> [Exercise description]
Please rewrite the lines from the line with "Select team size 1 - 5" up to and including the line with "(x=484, y=451)", swapping "team size" for "group size" and changing nothing else. Leave the pictures out of your answer.

> [Items]
--- --- ---
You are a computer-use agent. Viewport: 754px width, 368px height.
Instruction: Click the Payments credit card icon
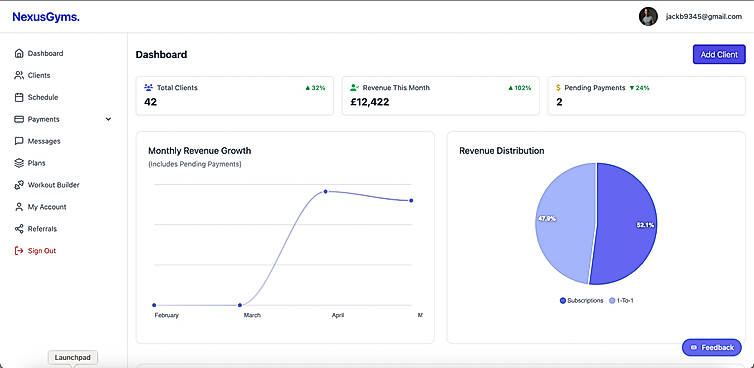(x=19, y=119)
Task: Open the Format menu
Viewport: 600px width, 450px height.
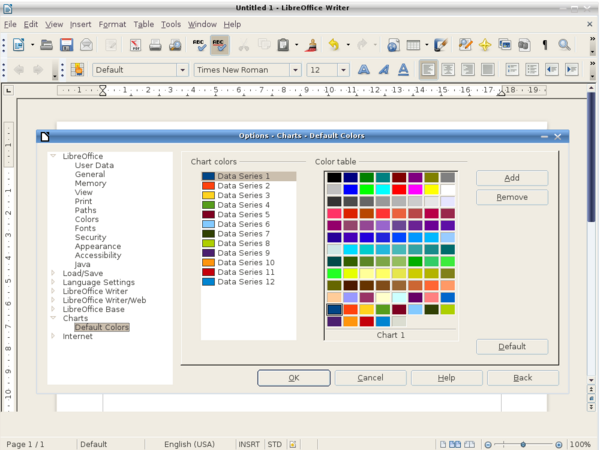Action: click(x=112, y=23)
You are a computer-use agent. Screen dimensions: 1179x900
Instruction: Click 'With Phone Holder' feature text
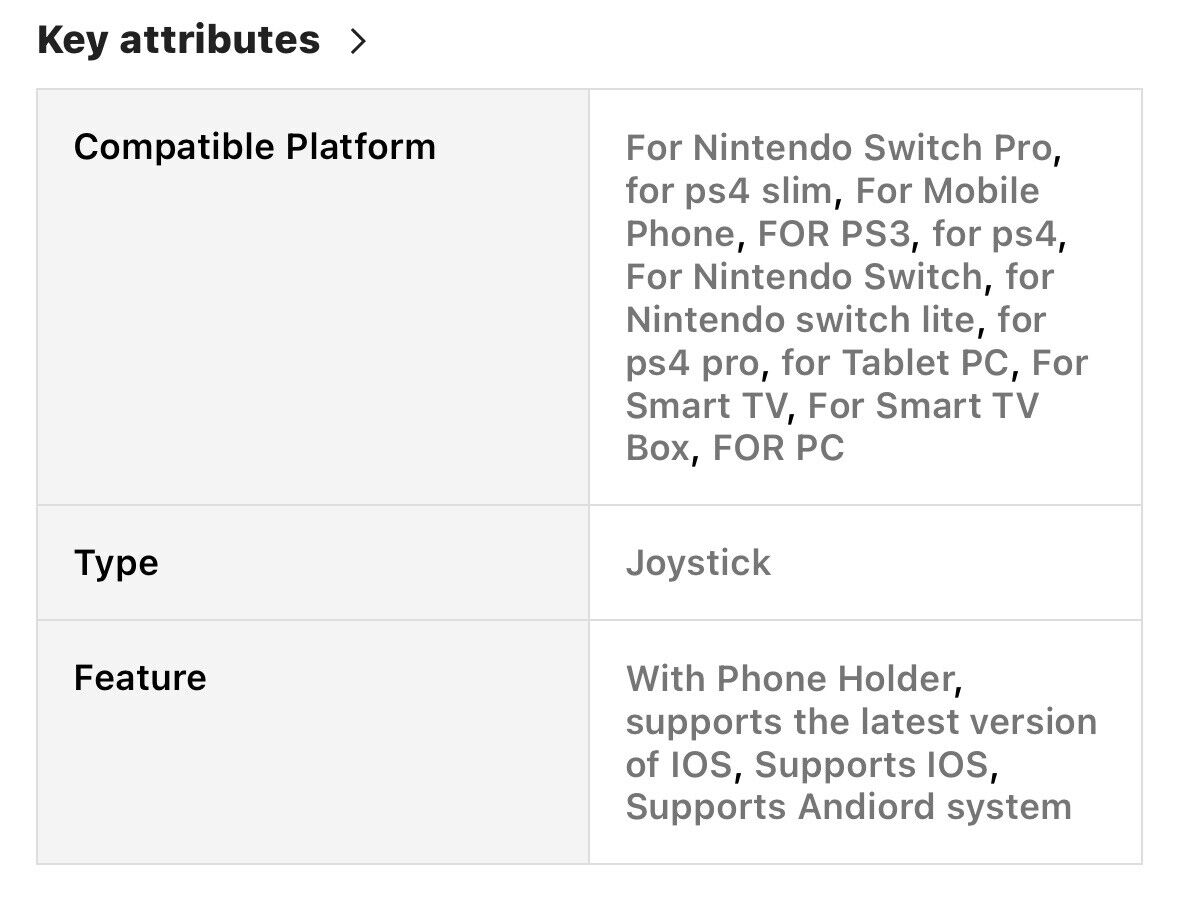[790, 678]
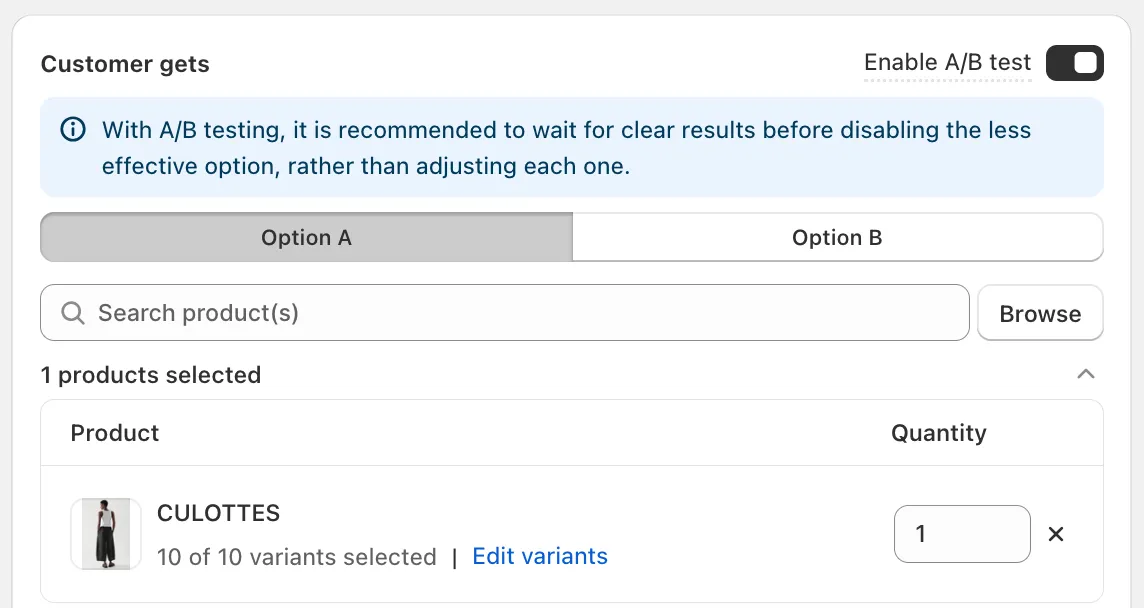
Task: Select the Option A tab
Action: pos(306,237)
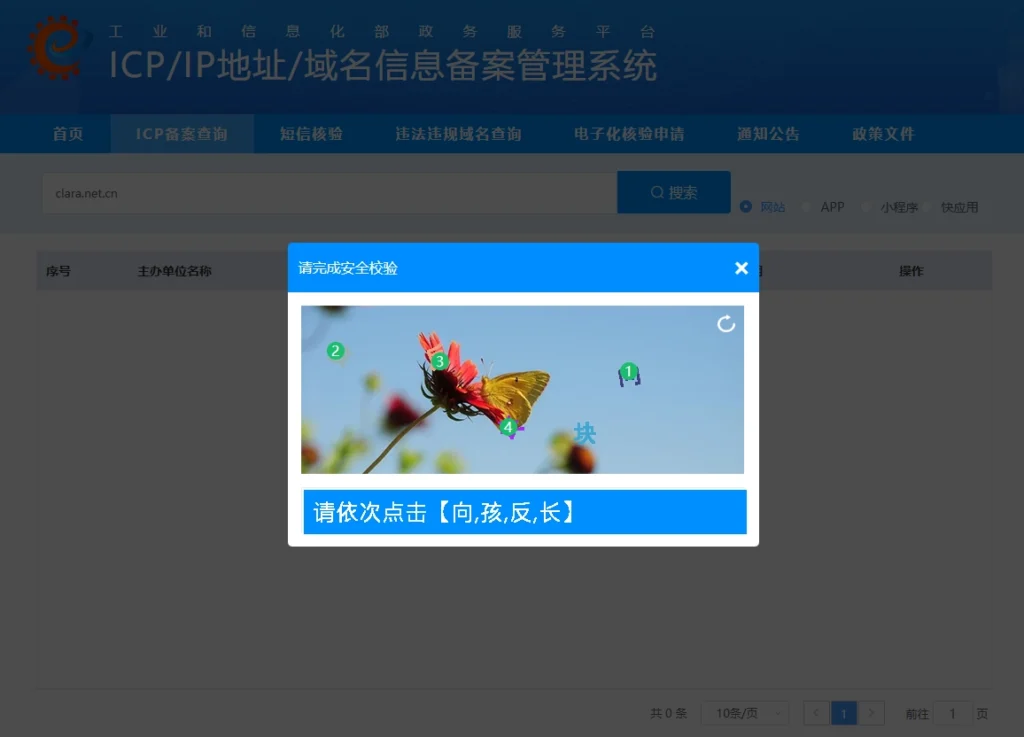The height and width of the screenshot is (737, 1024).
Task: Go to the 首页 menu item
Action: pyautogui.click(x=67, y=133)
--- --- ---
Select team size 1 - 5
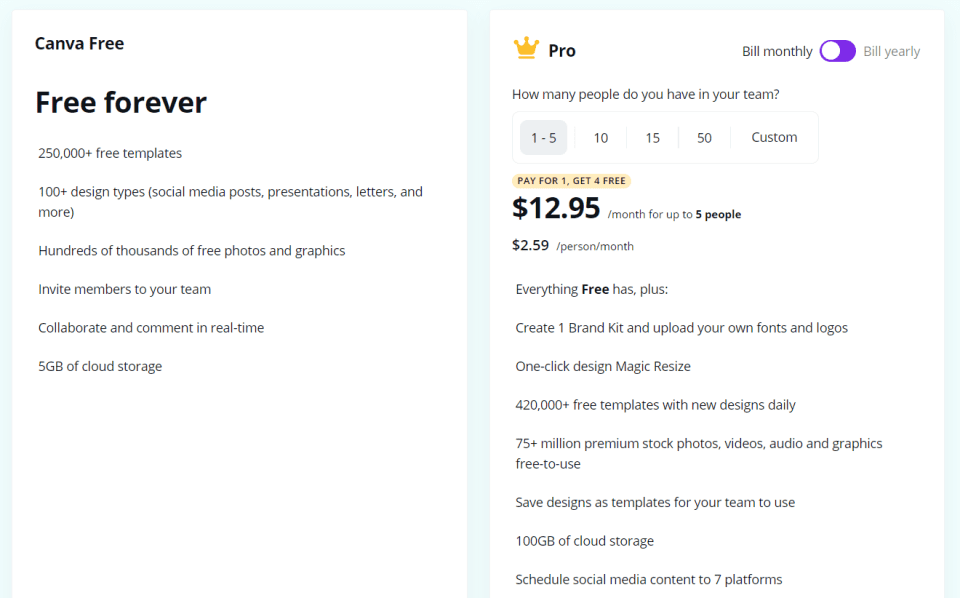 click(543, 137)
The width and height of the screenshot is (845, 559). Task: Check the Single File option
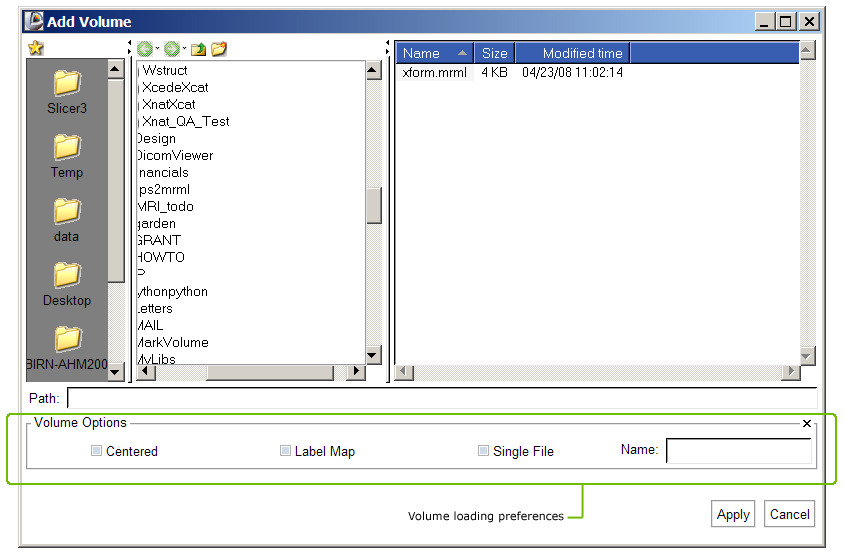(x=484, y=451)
--- --- ---
> [Answer]
Select group size 1 - 5
 click(543, 137)
The width and height of the screenshot is (845, 559). Task: Check the Single File option
(x=484, y=451)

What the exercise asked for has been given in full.